Giovanni Bajo rasky at develer.com
Fri Feb 18 01:32:48 GMT 2005

Ulrich Berning <ulrich.berning at t-online.de> wrote:

> Using from ... import * in normal code is (and was) always a bad
> idea. I have avoided it whenever possible. You pollute your local
> namespace with
> all names from the imported modules and name clashes are are likely to
> occur.

You probably did not carefully read my message. I am not saying that
namespaces are bad. Namespaces are good (they a "honking great idea"
somebody would say). But the fact is that Qt already imposes its own
namespace, it is just not a namespace in the Python sense, but just a
common prefix to names as we used to do in C. All Qt names have the form
Q+english word(s). If I were to name a class of mines "QListView" within a
Qt application I would be totally dumb. I would never allow such a class
to pass even the simplest review, because it would be totally confusing,
no matter how many namespaces you put in front of it. The same would apply
for other libraries. If all wxWindows symbols begin with "wx", it does not
make sense to say wxWindow.wxListView. The "wx" is already a namespace.

Also, let's say you use "import qt". Then, why should I not be allowed to
have a module named "qt" in my project? You would forbid that to me saying
that the namespace "qt" is already reserved for the Qt library. For the
very same reason, I disallow to name a class Q+english word. I don't see
any difference.

> Are you always absolutely sure, that a name defined in any of
> the qt modules is never defined in any other module that you import?

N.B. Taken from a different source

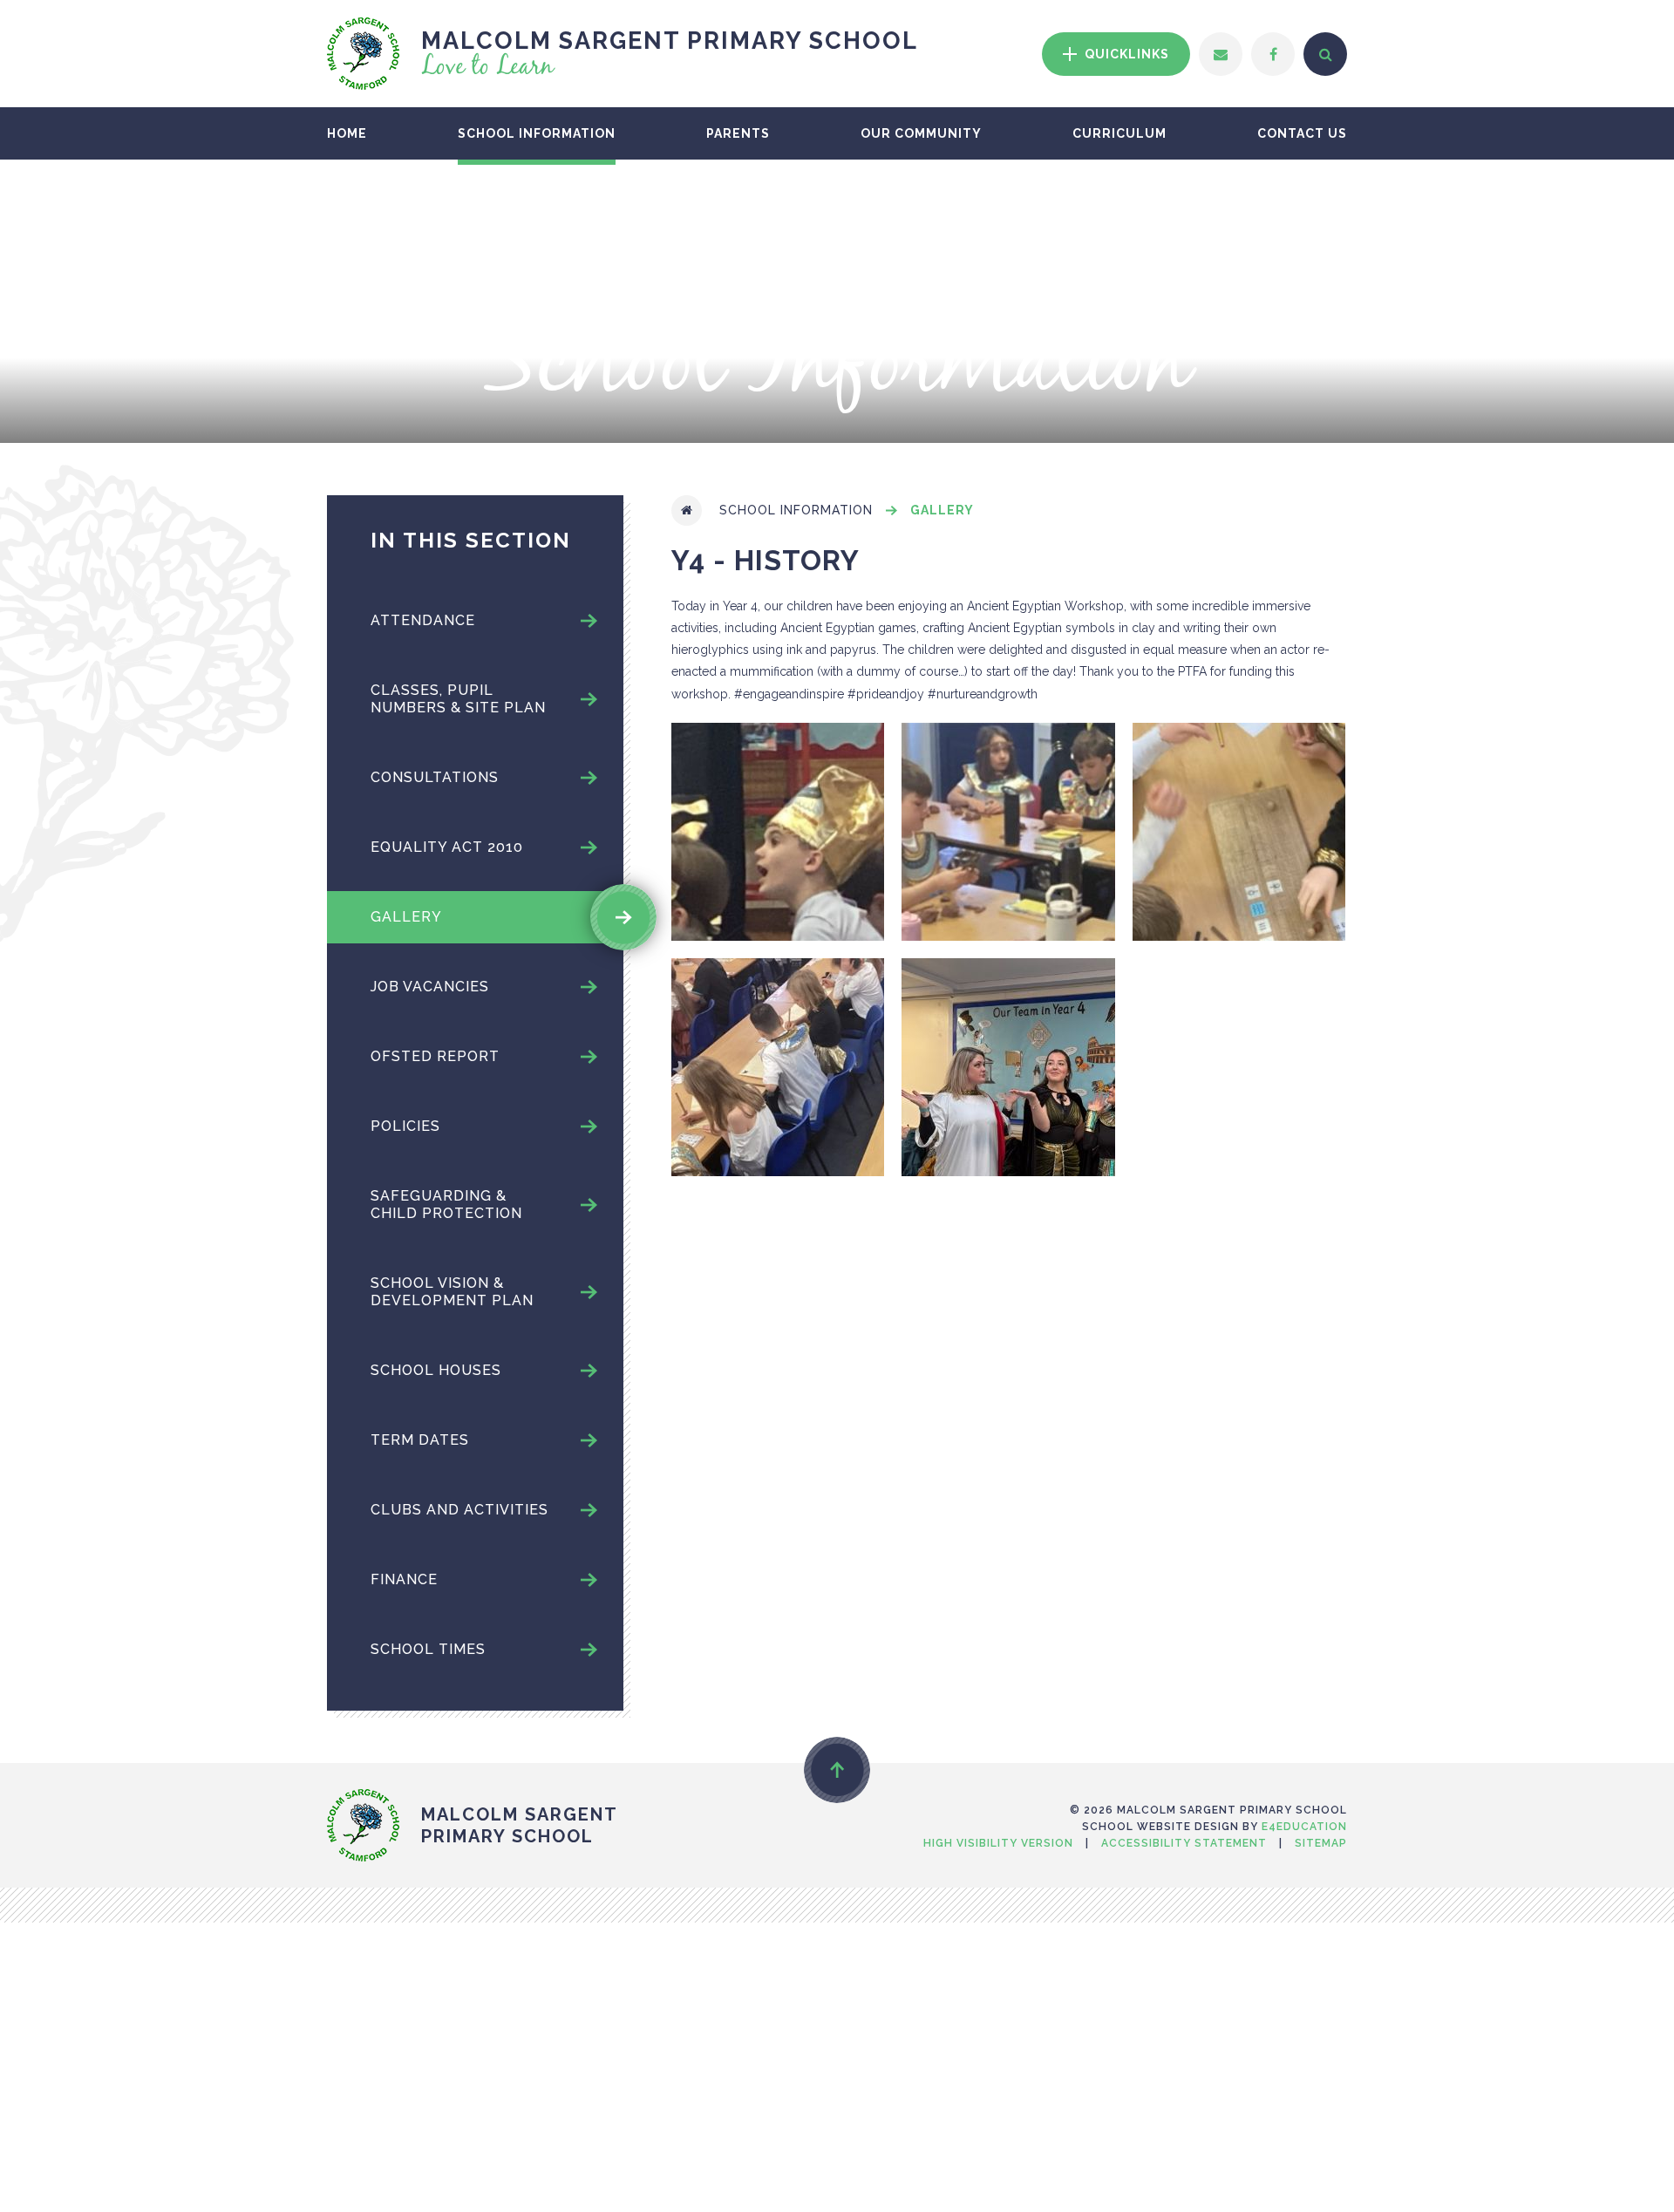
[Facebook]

I would never allow a class named Q + english word in an application using
Qt. That's the only kind of names exported by PyQt that I'm aware of. All
the global constants are within the class Qt (such as Qt.red) so they have
sort of namespace already. I would be surprised if you prefer "qt.Qt.red"
to "Qt.red". I cannot see how the former is any better than the latter.

> important than saving a few character typings. Reading
> qtsql.QDateTable and qttable.QCheckTableItem is as clear
> as possible, because I can see, where both names belong to.

Are you really saying that qtsql.QDateTable is more readable than
QDateTable? I totally disagree. I would agree that Qt.DateTable is clearer
than DateTable.

And I really do not need to know whether a name comes from qttable or
qtsql, really, I don't care. It is just something in the way: I have to
remember every time which sub-part of Qt is exporting that class. I don't
really want to know that.

> Reading QDataTable and
> QCheckTableItem, I
> always have to worry where the names come from (I would guess qttable,
> because the word 'Table' occurs in both names).

Why should you worry? In my applicatons, we are using Qt professional, we
have access to both those classes, so we really do not care. As far as I
know, they are both part of Qt proper, and that's enough for me.

> When you have to maintain a large amount of code for a long time,
> readability is one of the most important things.

I never debated that.

> Try to maintain such applications if you make heavy use of
> import *. Your best
> friends will become 'grep' and 'find', always searching for the one
> module where this damned function 'foo' is defined.

I strongly believe you used a regexp match on my mail and posted a standard
reply (possibly tuned for the average Python newbie). I never advocated
"heavy use of import*". In fact, it is a construct I rarely use. PyQt is
one of the case where the construct really turns out to be useful.